Histoire de la souffrance. 1

Tristan Garcia

Qu’est-ce que la souffrance nous apprend ? Voilà quel pourrait être un autre sous-titre du dernier roman de Tristan Garcia, une œuvre ambitieuse puisqu’elle propose d’aborder la question en partant de la Terre il y a 2 milliards d’années, les premiers êtres vivants, premiers mammifères et premiers humains.

On pourrait être perdu, mais Tristan Garcia nous entraîne dans une succession de récits, depuis le plus descriptif jusqu’au plus mythologique, dont les personnages se suivent comme des échos, des répétitions de schémas, d’envies et de désirs. Sacrifice, colère, mélancolie, impulsivité, tout ceci se mélange et se rencontre, se féconde ou s’oppose. On y décèle, au détour d’une phrase, que chaque texte est un prolongement philosophique, mais Tristan Garcia croit d’abord au récit, à sa force évidente quand elle est assumée. Même s’il y a des tonalités mythologiques, les textes ont des préoccupations modernes. Le corps, dans toute sa chair et ses humeurs, est exposé sans détour. Il n’a pas la perfection des héros grecs, avec tout son côté irréel, bien au contraire, il sue, il suppure, il se déchire et saigne. C’est le corps des vaincus, des réprouvés, des sacrifiés, avec ses viscères et son sexe.

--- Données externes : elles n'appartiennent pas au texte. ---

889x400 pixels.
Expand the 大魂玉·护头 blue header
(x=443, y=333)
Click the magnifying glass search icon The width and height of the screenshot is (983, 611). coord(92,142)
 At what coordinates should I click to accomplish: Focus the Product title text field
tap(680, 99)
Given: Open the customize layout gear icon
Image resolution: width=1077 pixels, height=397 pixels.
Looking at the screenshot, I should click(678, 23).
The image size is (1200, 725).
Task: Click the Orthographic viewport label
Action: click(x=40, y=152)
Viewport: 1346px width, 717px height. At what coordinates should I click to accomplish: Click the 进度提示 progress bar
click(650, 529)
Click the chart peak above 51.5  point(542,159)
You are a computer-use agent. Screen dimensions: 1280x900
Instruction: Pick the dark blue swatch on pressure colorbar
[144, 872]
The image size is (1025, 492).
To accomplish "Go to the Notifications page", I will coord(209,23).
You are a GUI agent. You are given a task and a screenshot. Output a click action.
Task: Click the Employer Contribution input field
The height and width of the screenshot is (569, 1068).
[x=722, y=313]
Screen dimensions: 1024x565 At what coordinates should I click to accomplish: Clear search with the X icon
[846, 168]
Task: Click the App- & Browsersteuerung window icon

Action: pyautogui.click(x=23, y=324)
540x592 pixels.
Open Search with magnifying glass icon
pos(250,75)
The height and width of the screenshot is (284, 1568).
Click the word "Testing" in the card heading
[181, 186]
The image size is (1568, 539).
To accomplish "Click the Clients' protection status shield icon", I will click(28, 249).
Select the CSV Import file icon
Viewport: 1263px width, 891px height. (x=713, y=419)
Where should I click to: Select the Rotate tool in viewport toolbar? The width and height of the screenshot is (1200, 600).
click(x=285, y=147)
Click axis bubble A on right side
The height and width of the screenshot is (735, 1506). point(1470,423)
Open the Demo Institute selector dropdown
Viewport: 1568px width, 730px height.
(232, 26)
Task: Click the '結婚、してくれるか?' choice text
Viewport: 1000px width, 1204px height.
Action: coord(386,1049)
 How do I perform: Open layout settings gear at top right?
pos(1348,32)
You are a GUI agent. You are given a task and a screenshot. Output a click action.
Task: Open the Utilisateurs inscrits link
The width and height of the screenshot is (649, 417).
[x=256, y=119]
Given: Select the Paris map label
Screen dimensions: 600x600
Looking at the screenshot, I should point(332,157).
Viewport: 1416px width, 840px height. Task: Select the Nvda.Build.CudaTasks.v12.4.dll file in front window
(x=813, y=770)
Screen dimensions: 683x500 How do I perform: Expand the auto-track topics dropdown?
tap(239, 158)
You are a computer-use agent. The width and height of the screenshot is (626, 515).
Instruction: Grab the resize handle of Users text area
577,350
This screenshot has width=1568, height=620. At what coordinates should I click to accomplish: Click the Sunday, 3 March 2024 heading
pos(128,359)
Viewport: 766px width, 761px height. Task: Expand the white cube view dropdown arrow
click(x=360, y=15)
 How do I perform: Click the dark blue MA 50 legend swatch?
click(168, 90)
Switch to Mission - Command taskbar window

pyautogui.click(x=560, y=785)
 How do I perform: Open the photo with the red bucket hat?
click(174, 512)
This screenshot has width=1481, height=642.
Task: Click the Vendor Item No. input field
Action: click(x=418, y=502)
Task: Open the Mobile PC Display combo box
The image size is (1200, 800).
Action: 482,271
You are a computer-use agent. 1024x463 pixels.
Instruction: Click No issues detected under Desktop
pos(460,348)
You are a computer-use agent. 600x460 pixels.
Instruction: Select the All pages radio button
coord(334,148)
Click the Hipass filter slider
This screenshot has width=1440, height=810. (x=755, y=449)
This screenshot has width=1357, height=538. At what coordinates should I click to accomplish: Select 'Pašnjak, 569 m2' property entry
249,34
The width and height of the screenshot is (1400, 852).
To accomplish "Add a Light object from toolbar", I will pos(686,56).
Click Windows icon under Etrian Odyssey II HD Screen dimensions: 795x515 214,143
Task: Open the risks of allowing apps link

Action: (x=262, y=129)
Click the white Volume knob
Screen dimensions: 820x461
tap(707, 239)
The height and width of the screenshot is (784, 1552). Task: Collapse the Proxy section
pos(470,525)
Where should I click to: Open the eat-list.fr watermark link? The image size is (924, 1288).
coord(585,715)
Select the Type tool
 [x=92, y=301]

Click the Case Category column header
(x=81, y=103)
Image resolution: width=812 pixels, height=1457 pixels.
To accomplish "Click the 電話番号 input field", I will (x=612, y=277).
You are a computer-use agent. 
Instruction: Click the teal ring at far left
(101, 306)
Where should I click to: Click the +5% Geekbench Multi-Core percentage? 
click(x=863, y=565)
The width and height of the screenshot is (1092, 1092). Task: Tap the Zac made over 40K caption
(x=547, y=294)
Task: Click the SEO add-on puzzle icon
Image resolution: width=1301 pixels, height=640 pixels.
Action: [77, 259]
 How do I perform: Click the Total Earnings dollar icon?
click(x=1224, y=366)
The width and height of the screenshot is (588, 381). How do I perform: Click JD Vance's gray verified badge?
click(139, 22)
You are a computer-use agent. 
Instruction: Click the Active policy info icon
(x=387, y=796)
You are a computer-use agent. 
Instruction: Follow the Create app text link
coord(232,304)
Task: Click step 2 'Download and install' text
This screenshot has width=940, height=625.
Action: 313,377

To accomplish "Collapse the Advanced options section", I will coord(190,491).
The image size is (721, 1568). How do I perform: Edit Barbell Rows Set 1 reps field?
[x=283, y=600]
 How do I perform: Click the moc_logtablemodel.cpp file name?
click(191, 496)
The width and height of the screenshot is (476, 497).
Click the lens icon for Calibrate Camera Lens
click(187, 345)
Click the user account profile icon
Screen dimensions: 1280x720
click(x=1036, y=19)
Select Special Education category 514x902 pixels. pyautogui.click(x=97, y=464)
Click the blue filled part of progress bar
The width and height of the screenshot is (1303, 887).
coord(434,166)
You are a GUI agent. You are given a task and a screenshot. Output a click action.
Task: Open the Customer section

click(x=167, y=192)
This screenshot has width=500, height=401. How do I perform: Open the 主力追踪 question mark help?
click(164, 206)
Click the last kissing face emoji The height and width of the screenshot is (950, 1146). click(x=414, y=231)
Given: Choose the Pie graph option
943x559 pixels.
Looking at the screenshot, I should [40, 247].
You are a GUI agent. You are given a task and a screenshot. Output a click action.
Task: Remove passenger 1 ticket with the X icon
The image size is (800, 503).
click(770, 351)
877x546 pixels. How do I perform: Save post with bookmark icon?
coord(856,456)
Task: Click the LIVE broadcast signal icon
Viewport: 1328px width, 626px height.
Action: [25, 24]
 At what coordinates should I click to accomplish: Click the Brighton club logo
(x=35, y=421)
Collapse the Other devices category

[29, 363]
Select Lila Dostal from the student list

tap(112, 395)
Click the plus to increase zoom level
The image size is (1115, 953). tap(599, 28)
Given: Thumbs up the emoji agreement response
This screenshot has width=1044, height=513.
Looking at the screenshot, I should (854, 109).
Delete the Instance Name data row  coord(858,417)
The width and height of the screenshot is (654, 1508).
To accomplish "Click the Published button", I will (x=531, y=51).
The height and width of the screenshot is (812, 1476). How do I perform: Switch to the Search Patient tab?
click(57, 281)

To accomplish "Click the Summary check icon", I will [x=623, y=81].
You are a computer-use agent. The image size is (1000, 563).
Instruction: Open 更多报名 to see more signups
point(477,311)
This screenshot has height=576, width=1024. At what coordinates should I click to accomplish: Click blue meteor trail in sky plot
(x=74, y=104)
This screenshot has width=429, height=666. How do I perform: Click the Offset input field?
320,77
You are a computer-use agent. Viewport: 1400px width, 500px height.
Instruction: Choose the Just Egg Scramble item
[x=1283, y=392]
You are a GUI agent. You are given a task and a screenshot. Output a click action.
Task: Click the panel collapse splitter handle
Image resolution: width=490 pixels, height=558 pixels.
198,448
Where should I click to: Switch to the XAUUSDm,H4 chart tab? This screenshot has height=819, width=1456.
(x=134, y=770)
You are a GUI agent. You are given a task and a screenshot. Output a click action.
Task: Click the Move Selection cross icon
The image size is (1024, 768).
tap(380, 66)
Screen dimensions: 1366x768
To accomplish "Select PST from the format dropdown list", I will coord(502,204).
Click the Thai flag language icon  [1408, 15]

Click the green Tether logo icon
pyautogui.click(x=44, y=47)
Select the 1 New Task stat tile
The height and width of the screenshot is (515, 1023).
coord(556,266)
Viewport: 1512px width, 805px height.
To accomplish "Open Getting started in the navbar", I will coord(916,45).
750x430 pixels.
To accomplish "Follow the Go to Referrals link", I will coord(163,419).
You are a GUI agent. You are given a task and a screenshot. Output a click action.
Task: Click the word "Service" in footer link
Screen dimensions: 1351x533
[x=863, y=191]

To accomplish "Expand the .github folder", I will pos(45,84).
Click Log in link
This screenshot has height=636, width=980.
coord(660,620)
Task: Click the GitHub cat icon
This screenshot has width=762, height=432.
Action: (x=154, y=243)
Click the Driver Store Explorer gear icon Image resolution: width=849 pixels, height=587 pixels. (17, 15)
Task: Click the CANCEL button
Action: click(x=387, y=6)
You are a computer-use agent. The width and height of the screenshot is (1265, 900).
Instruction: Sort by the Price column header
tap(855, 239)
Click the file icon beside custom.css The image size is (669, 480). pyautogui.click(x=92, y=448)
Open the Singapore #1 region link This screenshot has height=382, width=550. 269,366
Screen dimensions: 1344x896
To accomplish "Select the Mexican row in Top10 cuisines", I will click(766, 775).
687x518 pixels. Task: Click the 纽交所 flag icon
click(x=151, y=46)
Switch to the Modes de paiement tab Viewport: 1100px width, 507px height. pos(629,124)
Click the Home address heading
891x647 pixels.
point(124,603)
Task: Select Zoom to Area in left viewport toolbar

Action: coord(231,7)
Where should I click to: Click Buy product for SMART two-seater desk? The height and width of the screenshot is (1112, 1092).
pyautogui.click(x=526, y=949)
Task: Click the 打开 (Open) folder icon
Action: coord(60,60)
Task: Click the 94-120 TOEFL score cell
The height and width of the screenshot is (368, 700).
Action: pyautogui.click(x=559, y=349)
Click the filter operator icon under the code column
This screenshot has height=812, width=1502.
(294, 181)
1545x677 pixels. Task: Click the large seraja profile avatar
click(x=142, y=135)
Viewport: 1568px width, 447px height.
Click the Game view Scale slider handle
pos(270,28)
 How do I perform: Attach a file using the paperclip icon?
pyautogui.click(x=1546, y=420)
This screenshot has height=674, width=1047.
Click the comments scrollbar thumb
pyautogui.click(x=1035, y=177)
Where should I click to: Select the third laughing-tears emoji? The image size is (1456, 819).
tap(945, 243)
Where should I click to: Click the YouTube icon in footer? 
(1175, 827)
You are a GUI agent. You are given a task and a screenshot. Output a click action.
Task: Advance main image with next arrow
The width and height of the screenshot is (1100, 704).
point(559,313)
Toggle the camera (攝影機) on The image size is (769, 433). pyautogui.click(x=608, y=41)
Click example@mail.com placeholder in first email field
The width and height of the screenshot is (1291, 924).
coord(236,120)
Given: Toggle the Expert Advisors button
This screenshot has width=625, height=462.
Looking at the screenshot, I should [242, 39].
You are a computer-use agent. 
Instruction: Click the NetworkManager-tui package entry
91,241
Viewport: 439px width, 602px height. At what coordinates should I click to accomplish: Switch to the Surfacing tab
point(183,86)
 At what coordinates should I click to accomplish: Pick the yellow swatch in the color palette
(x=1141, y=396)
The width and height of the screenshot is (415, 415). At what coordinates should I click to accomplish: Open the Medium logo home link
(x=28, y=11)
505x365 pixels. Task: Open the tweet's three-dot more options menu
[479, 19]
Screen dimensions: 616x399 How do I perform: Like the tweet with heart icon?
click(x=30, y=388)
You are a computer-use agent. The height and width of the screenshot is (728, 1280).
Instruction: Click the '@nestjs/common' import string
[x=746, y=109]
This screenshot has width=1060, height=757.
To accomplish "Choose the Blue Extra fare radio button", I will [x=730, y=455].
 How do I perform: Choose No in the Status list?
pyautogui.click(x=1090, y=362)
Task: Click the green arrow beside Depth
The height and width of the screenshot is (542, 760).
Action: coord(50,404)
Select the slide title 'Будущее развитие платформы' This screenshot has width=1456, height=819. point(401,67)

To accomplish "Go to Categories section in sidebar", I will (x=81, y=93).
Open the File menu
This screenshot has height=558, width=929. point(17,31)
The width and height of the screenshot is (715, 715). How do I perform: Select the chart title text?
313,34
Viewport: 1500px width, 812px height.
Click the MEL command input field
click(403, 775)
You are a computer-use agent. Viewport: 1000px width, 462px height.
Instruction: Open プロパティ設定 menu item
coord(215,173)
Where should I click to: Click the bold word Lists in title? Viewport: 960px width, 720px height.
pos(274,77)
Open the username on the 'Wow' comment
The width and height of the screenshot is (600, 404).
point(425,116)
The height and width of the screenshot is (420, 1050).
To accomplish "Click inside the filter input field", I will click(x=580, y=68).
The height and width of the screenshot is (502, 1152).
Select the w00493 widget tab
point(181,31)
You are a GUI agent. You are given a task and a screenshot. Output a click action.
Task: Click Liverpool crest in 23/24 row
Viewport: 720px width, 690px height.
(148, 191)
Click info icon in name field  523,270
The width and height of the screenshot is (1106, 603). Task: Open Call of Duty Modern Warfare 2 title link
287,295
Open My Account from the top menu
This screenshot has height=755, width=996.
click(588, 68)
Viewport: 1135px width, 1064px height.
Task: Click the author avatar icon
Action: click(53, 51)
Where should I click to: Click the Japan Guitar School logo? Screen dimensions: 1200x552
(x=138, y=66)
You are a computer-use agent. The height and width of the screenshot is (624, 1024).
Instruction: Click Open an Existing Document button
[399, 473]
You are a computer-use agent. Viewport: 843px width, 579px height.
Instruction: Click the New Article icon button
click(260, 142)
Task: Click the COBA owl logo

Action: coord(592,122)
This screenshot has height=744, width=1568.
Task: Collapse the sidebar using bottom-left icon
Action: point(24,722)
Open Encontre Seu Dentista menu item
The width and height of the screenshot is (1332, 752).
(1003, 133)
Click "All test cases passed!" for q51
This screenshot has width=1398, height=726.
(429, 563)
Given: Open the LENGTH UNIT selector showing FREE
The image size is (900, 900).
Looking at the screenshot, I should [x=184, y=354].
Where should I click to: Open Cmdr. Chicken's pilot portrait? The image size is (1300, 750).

Le roman de Tristan Garcia parle d’âmes, mais cette spiritualité subtile tend vers le vide. Dès que les personnages se cherchent, tel Lucius un philosophe latin, dès qu’ils arrêtent d’oublier comme les ermites chinois, ou dès qu’ils imaginent le bénéfice de la réincarnation, l’histoire bouleverse leur quête, les ramène à un échec et à la vie, tout simplement, faite de souffrances. Ces personnages pris dans un récit plus grand qu’eux, colorent le roman de teintes de bleu, de rouge, de jaune et de vert, perturbées parfois par le blanc et le noir ou le gris. Tristan Garcia n’a pas écrit une fresque, mais une tapisserie où les fils se mélangent et où le lecteur devine le motif avec plaisir.